F. L Woodward
Frank Lee Woodward (1871-1952) was an unusual English figure who made a significant contribution to the wider understanding of Buddhism in the West. A classical scholar who became interested in Eastern religions, he learned Pali and after a period as headmaster in the UK, took up a similar post in Galle, Sri Lanka in 1903. By 1919 he was looking for peace and seclusion in which to continue his translations of the Buddhist scriptures for the Pali Text Society. Woodward settled near Launceston, Tasmania, and about 1927 bought a house in a neglected orchard in the Rowella district on the western bank of the Tamar River. A vegetarian, a mystic and a man of whimsy, he practised yoga, wore a turban and lived alone, surrounded by Buddhist scriptures on thousands of palm-leaves. Maintaining an extensive correspondence, he recorded the scores in every match played by the Bluecoat School’s Old Blues Rugby XV.
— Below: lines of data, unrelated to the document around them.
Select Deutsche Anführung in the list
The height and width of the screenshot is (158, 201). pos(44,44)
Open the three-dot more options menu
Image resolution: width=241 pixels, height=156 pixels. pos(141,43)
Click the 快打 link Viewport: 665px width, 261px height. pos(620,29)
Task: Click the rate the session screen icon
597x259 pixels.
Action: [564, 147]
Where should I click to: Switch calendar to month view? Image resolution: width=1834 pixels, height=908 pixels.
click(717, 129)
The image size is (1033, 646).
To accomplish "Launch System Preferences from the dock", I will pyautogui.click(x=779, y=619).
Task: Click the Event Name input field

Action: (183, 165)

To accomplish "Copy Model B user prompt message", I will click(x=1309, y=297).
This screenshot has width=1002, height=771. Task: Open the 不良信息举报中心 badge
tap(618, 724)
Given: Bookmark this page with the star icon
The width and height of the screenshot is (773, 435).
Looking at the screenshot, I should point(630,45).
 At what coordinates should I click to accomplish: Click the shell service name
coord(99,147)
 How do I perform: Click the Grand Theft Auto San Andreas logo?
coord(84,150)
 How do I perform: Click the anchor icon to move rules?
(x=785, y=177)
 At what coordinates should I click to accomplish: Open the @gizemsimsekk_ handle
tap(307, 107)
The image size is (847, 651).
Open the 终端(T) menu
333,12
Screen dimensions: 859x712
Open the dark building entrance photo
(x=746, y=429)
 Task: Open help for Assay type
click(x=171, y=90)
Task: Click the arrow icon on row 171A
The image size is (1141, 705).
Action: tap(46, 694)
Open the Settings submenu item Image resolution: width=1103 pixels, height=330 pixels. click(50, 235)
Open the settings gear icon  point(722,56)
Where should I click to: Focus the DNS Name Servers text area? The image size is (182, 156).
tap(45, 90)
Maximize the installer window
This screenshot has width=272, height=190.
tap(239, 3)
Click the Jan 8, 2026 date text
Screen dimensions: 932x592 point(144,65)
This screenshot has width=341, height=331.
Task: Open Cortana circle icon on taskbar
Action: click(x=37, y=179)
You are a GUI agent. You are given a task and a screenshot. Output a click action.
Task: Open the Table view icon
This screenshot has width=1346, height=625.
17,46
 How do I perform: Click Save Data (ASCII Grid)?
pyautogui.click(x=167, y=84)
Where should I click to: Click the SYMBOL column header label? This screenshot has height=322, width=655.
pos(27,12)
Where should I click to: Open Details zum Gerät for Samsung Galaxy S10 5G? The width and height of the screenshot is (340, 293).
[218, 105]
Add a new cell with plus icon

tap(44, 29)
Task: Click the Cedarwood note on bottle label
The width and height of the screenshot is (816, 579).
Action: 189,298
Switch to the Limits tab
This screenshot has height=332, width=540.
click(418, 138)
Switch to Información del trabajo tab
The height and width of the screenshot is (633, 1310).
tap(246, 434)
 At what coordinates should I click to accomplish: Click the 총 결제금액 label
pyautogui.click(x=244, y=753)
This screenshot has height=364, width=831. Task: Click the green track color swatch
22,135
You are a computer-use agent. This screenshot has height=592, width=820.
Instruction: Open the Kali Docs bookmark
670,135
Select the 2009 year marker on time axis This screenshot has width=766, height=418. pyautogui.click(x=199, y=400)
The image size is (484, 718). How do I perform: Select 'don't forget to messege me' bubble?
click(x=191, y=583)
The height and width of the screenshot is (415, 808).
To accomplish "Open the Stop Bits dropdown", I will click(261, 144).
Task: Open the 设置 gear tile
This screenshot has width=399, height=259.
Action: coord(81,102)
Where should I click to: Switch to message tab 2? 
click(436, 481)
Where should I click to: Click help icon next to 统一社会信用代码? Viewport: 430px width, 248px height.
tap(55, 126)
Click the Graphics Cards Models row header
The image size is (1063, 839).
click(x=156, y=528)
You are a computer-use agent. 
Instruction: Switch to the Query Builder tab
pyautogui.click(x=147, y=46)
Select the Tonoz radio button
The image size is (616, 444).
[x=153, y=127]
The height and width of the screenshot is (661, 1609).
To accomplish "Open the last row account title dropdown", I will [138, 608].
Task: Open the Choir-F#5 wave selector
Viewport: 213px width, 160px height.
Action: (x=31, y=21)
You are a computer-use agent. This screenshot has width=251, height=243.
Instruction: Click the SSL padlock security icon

Among scholars, Woodward is revered for translating eighteen of the forty-two volumes of the Pali texts into English and for compiling the vast concordance of the Pali canon which occupied the last fifteen years of his life. At the popular level, his volume, Some Sayings of the Buddha (Oxford, 1925, 1939), has contributed to a wider understanding of Buddhism. Reduced to near poverty, Woodward died on 27 May 1952 at Beaconsfield Hospital, West Tamar, and was buried in Carr Villa cemetery, Launceston.